+++ 原文

模式五:生產級Actor系統——優雅關閉與背壓

生產環境中的Actor系統需要處理優雅關閉、背壓控制、訊息超時等複雜場景。

use tokio::sync::{mpsc, oneshot, watch, broadcast};
use tokio::time::{timeout, Duration, Instant};
use tokio::select;
use std::sync::atomic::{AtomicU64, Ordering};
use std::sync::Arc;

struct ActorSystem {
    shutdown_tx: watch::Sender<bool>,
    shutdown_rx: watch::Receiver<bool>,
    event_tx: broadcast::Sender<String>,
    metrics: Arc<ActorMetrics>,
}

struct ActorMetrics {
    messages_sent: AtomicU64,
    messages_processed: AtomicU64,
    messages_dropped: AtomicU64,
    actors_alive: AtomicU64,
}

impl ActorMetrics {
    fn new() -> Self {
        Self {
            messages_sent: AtomicU64::new(0),
            messages_processed: AtomicU64::new(0),
            messages_dropped: AtomicU64::new(0),
            actors_alive: AtomicU64::new(0),
        }
    }

    fn snapshot(&self) -> String {
        format!(
            "sent: {}, processed: {}, dropped: {}, alive: {}",
            self.messages_sent.load(Ordering::Relaxed),
            self.messages_processed.load(Ordering::Relaxed),
            self.messages_dropped.load(Ordering::Relaxed),
            self.actors_alive.load(Ordering::Relaxed),
        )

++++++

§ **作業說明**
1. 根據原文，生產環境中的Actor系統需要處理哪些複雜場景？
2. 以下三項說法是否符合原文？請逐項回答「是」或「否」，並引用原文中起決定作用的字句。
(a) ActorMetrics 裡有一個叫 messages_dropped 的欄位。
(b) ActorSystem 的 shutdown_tx 是 broadcast::Sender<String> 型別。
(c) snapshot 讀取計數時用的是 Ordering::Relaxed。

+++ 資料條目

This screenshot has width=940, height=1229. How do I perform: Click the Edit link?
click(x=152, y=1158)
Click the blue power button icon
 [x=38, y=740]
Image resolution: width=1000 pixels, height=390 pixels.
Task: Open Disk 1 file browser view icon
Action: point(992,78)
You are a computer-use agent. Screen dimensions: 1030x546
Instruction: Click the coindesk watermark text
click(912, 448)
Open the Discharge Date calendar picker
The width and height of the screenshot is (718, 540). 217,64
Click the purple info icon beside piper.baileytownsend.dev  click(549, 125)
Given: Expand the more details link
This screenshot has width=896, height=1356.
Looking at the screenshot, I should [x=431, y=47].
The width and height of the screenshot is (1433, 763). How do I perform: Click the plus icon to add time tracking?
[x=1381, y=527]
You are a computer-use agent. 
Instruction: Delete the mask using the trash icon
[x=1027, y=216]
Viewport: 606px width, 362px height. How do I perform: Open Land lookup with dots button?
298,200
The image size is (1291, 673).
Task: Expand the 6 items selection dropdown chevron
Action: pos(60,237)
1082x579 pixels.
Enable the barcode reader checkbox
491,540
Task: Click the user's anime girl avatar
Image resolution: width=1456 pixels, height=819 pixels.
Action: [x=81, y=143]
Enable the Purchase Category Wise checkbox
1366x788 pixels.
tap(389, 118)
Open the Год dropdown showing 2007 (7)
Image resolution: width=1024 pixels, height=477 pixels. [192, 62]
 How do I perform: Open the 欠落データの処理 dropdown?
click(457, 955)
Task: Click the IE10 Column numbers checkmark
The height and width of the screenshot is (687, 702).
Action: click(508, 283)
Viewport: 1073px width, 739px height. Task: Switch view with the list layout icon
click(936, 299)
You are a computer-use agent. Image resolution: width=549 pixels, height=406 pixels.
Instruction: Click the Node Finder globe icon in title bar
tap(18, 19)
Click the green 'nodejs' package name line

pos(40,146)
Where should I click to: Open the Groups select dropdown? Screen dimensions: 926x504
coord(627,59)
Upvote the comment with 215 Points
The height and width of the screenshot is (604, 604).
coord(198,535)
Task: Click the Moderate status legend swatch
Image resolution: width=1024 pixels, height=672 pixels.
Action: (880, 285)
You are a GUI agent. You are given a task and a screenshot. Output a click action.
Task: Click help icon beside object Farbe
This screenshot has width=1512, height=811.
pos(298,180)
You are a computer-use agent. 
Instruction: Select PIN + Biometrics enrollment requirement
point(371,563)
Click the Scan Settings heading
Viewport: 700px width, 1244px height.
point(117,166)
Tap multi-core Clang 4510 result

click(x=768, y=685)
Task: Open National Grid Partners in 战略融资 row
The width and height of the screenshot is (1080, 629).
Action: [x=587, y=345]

++++++

§ **作業結果**
1. 優雅關閉、背壓控制、訊息超時等複雜場景。

2.
(a) 是：「messages_dropped: AtomicU64,」
(b) 否：「shutdown_tx: watch::Sender<bool>,」
(c) 是：「self.messages_sent.load(Ordering::Relaxed),」